Pour en finir avec le colonialisme




Si l’on réside quelques années dans ce monde que les nantis occidentaux  qualifient de « tiers », « quart » ou  « en voie de développement »,on ne peut que s’interroger sur le colonialisme. Des deux côtés du mur qui s’est construit peu à peu entre les peuples (encore un !) les arguments se veulent   irréfutables.  Quand certains demandent le pardon, voir l’oubli, d’autres leur oppose leurs régiments de combattants.
Tout est dit dans ce texte  écrit en 1984, qui pourrait s’intituler Pour en finir une bonne fois pour toutes avec le colonialisme. J’aime à citer cette phrase de Winnicot « Tout ce que j’ai pu penser ou écrire à déjà été dit par le poète. » qui devient avec cet exemple encore plus criante de vérité.

■ Liste des tâches ■
A - Recopiez mot pour mot le passage de l'article qui s'ouvre sur les mots contenant « Tout est dit » et se ferme sur « criante de vérité. ».
B - Répondez, s'il vous plaît, à ces questions sur l'article :
(i) Par quels qualificatifs les nantis occidentaux désignent-ils ce monde ?
(ii) En quelle année a été écrit le texte dont parle l'article ?
(iii) À qui est attribuée la phrase citée à la fin ?

■ Données fournies ■
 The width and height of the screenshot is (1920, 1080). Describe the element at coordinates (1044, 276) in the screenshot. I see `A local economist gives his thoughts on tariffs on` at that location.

■ Corrigé ■
A -
Tout est dit dans ce texte  écrit en 1984, qui pourrait s’intituler Pour en finir une bonne fois pour toutes avec le colonialisme. J’aime à citer cette phrase de Winnicot « Tout ce que j’ai pu penser ou écrire à déjà été dit par le poète. » qui devient avec cet exemple encore plus criante de vérité.

B -
(i) « tiers », « quart » ou « en voie de développement »
(ii) En 1984
(iii) À Winnicot